There were a few times where enriched events were not copied to S3, due to this error:
Exception in thread "main" java.io.IOException: Error opening job jar: /usr/share/aws/emr/s3-dist-cp/lib/s3-dist-cp.jar
at org.apache.hadoop.util.RunJar.run(RunJar.java:160)
at org.apache.hadoop.util.RunJar.main(RunJar.java:136)
Caused by: java.util.zip.ZipException: zip file is empty
at java.util.zip.ZipFile.open(Native Method)

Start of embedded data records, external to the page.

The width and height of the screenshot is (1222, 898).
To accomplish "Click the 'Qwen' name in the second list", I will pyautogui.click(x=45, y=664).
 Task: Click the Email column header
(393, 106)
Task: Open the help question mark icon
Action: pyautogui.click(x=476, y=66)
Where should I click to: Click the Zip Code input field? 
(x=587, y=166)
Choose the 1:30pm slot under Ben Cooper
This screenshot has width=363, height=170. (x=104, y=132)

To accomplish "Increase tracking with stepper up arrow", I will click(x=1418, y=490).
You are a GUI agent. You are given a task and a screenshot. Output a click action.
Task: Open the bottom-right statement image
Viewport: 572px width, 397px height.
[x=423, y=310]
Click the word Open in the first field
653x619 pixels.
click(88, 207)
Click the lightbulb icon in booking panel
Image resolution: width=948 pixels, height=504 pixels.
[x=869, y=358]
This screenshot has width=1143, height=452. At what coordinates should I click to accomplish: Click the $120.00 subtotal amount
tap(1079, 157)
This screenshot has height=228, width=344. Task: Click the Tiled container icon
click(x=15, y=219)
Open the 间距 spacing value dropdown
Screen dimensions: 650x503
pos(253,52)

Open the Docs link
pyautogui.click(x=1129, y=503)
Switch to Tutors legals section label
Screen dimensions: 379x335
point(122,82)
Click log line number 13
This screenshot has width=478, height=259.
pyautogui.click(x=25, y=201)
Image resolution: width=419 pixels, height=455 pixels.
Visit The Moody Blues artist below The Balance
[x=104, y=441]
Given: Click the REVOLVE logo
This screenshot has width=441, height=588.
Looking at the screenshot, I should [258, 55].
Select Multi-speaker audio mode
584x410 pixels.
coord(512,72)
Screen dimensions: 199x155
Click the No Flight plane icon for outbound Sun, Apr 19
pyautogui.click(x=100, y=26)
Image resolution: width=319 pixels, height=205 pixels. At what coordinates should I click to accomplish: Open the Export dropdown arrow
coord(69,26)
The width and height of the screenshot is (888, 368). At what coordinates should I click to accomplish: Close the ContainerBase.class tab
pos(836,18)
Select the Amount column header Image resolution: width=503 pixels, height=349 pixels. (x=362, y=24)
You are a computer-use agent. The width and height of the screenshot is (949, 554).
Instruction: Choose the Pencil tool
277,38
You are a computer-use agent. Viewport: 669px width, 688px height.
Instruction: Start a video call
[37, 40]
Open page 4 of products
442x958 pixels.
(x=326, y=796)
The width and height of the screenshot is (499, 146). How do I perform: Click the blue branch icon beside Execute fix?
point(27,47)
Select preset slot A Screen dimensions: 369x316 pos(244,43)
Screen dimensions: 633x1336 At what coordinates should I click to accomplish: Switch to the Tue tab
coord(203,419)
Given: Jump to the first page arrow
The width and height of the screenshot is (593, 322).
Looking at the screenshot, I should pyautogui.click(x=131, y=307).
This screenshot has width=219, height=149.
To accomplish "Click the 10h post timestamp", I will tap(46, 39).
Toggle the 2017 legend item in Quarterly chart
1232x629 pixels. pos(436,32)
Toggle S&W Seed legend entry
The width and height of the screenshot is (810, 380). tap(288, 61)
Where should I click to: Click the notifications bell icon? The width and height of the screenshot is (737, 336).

Re-running the etl-runner without staging fixes the issue. I found troubleshooting tips here:
I guess it’s difficult to settle such issues easily, but I’m sure most users are using some task scheduler like Jenkins for their snowplow pipeline, so it’s not ideal to be re-running manually as the pipeline is not self-healing. Anyone else had this? Any ideas?
Here’s my config:
emr:
ami_version: 4.5.0
region: eu-central-1
jobflow_role: EMR_EC2_DefaultRole
service_role: EMR_DefaultRole
placement:
ec2_subnet_id: subnet-[...]
ec2_key_name: my_key
bootstrap: []
software:
hbase:
lingual:
jobflow:
master_instance_type: m4.large
core_instance_count: 3
core_instance_type: c3.4xlarge
task_instance_count: 0
task_instance_type: c4.large
task_instance_bid:
bootstrap_failure_tries: 3
additional_info:
collectors:
format: clj-tomcat
enrich:
job_name: snowplow ETL
versions:
hadoop_enrich: 1.8.0
hadoop_shred: 0.10.0
hadoop_elasticsearch: 0.1.0
continue_on_unexpected_error: false
output_compression: GZIP